Supplied data

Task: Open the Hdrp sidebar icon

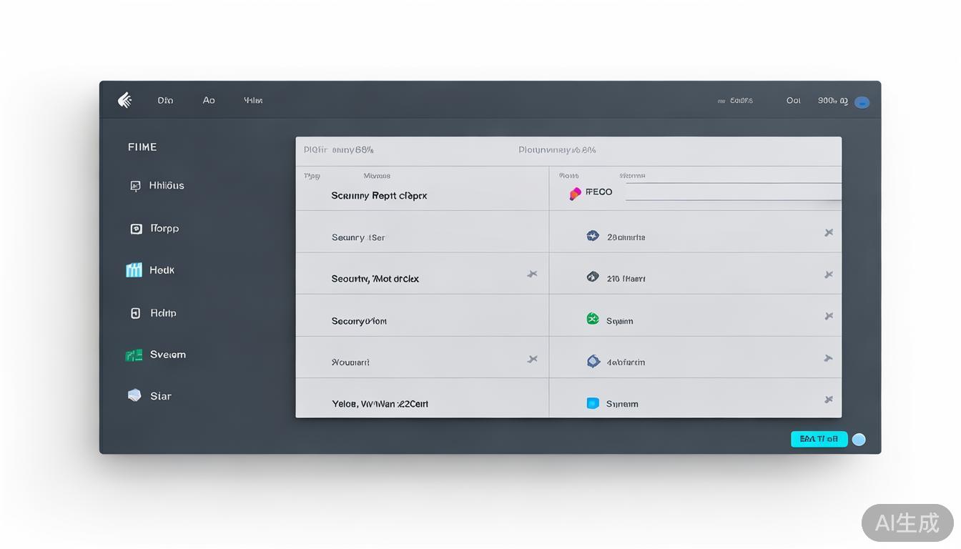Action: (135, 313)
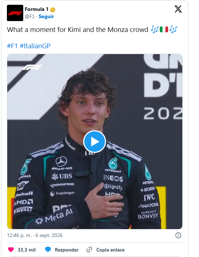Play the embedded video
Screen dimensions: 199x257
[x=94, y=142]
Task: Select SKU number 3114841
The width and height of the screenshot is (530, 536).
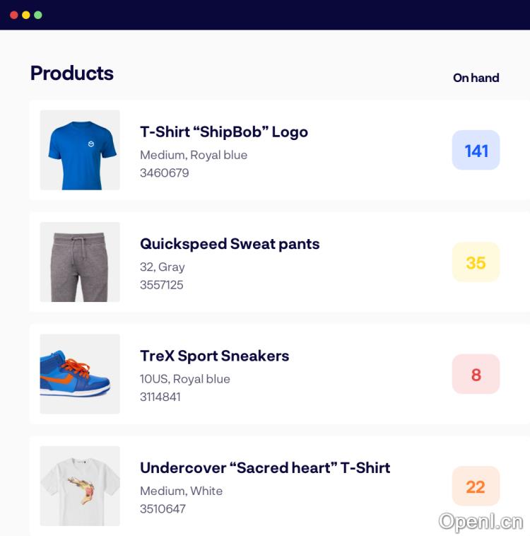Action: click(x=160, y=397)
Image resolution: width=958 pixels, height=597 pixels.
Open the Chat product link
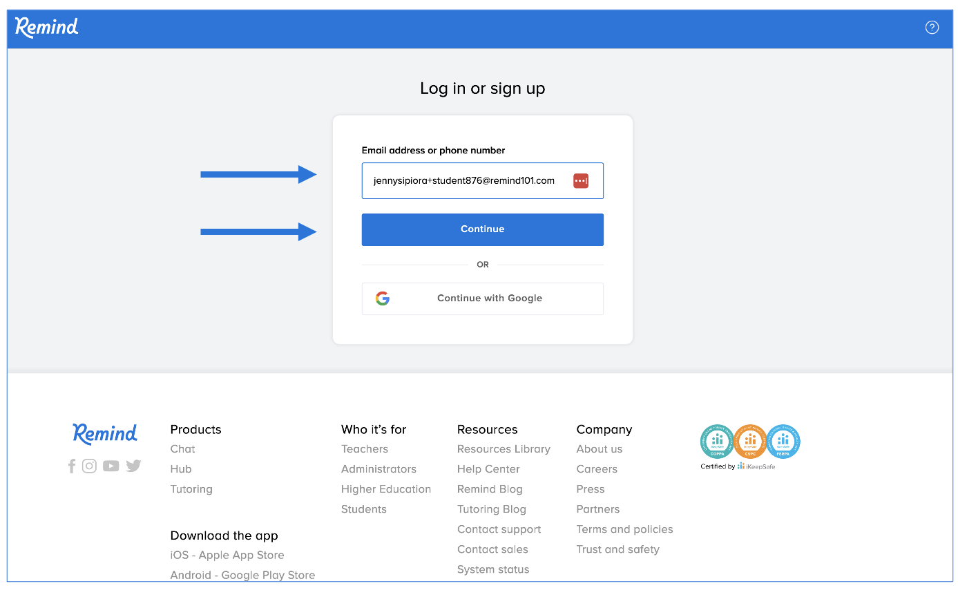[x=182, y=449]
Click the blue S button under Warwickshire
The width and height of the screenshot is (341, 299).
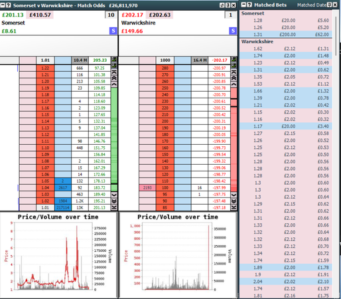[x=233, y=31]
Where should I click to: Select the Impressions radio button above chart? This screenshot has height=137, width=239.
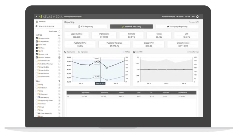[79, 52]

Task description
Skipping any pictures, transcribe the full listing exactly.

Reply
Task: Open the Hdrp sidebar icon

Action: (135, 313)
Play the embedded video
Screen dimensions: 199x257
[x=94, y=142]
Task: Select SKU number 3114841
The width and height of the screenshot is (530, 536).
Action: click(x=160, y=397)
Image resolution: width=958 pixels, height=597 pixels.
Open the Chat product link
[x=182, y=449]
Click the blue S button under Warwickshire
The width and height of the screenshot is (341, 299).
[x=233, y=31]
Where should I click to: Select the Impressions radio button above chart? This screenshot has height=137, width=239.
[79, 52]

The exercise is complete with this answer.